Snow White, Brothers Grimm, Walt Disney, animation, adaptation, feminism, gender, culture

Abstract

This article employs comparative methods to explore gender representation and the depiction of female innocence and sexuality in two iterations of the ‘Snow White’ fable: the 1812 Brothers Grimm fairytale ‘Little Snow White’, and Walt Disney’s 1937 screen adaptation Snow White and the Seven Dwarfs. By conducting literature-based research into the historical contexts of the texts, as well as into critical issues raised by adaptation, it will be made evident that both iterations clearly encourage traditional family values and call for women to take on a subservient role. This article argues that while Disney has more recently attempted to engage in a contemporary brand of ‘marketable’ feminism, Snow White and the Seven Dwarfs followed in kind from the Brothers Grimm by depicting the character Snow White as a personification of nineteenth and twentieth-century ideals surrounding gendered domesticity. Her stepmother, on the other hand, represents ‘harmful’ female sexuality.

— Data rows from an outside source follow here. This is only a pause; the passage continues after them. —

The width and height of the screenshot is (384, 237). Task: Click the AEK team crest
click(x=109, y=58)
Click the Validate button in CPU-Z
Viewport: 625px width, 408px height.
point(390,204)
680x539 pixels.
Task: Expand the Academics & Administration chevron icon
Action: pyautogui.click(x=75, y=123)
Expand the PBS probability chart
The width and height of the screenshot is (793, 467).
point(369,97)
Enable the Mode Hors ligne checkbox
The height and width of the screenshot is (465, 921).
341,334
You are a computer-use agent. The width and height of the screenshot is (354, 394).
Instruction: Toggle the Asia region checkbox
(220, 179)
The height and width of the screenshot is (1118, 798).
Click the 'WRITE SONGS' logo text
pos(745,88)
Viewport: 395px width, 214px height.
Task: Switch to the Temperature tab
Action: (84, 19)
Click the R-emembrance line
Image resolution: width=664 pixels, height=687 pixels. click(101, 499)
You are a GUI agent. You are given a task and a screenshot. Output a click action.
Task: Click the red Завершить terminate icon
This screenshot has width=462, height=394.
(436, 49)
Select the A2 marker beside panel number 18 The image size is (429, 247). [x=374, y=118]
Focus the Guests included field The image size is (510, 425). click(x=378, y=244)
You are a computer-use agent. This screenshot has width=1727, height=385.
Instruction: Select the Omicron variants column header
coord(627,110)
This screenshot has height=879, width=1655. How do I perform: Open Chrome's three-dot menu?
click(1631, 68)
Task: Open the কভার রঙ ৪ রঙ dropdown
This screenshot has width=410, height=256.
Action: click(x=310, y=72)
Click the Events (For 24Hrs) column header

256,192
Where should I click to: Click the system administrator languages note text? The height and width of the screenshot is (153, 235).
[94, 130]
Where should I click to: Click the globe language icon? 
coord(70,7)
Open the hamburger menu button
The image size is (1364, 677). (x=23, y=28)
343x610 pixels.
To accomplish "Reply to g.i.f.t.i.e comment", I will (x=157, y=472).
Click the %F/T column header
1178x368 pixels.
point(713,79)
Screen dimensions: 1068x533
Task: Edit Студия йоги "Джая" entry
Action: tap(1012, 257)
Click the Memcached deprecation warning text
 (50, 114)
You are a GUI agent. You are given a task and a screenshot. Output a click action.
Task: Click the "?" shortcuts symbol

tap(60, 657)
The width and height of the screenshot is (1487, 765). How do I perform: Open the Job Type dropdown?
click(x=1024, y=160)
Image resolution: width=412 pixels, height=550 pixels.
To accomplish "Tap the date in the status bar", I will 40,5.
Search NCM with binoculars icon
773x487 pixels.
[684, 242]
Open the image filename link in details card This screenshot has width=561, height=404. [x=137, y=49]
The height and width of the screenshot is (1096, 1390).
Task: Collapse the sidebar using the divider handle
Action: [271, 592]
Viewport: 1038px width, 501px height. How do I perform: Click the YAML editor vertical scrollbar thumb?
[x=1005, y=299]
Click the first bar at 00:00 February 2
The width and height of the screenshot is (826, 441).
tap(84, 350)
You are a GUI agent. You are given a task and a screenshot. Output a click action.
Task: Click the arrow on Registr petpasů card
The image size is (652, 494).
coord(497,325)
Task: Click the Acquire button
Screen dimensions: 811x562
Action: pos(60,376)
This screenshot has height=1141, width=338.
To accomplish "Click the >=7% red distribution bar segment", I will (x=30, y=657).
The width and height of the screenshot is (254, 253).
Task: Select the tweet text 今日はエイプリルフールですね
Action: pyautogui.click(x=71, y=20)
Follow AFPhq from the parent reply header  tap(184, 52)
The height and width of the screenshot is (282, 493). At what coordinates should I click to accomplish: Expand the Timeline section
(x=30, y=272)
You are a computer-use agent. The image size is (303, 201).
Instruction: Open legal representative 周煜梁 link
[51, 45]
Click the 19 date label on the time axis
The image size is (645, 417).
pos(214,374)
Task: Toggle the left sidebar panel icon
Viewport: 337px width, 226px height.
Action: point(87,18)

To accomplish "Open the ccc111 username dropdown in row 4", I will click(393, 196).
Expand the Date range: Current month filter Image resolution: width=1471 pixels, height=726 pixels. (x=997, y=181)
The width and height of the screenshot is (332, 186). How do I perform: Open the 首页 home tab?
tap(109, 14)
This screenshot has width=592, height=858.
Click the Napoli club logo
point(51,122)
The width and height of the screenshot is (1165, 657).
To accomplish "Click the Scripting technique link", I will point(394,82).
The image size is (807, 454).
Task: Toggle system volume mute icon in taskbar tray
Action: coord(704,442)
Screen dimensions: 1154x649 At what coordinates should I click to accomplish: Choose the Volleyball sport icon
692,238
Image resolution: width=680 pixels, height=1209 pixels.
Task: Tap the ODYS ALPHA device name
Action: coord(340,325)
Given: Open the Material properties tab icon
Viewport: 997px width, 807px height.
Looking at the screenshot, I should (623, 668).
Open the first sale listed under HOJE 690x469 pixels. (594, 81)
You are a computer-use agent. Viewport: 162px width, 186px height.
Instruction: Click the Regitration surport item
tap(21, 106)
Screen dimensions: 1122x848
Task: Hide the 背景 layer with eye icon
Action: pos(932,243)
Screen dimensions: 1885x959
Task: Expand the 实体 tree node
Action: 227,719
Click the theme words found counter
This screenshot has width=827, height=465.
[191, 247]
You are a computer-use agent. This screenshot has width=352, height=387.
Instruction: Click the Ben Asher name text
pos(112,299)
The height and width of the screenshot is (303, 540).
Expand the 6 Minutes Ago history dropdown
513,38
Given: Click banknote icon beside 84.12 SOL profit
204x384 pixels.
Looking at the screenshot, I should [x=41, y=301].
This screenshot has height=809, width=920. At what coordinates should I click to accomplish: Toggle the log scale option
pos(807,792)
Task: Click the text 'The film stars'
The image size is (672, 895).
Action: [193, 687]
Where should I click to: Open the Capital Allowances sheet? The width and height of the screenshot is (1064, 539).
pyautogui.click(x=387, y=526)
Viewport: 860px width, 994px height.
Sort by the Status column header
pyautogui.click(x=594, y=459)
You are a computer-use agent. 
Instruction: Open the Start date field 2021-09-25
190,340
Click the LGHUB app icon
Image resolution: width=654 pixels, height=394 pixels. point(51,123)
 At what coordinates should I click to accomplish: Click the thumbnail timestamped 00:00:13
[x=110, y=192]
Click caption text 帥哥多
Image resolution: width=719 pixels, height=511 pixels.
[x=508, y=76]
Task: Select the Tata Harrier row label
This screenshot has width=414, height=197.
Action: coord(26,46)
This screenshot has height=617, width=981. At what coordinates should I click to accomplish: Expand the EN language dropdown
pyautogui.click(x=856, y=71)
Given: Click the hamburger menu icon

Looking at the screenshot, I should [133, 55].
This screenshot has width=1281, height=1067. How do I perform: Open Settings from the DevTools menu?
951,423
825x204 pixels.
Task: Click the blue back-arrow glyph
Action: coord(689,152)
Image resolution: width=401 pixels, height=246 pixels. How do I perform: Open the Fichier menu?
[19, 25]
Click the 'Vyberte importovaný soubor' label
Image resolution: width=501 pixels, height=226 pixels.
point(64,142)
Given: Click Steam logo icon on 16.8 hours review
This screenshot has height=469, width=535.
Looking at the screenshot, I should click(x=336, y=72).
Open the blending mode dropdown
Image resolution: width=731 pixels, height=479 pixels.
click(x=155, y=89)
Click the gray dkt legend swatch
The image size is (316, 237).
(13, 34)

The remaining dramatis personae—particularly the prince and the seven dwarfs—are the Queen’s narrative foils, reinforcing patriarchal supremacy and reflecting the sensibilities of their historical audiences. Ultimately, it may be concluded that the two adaptations reflect disjunctions between traditional audiences of the nineteenth and twentieth centuries and contemporary liberal sensibilities concerning gender.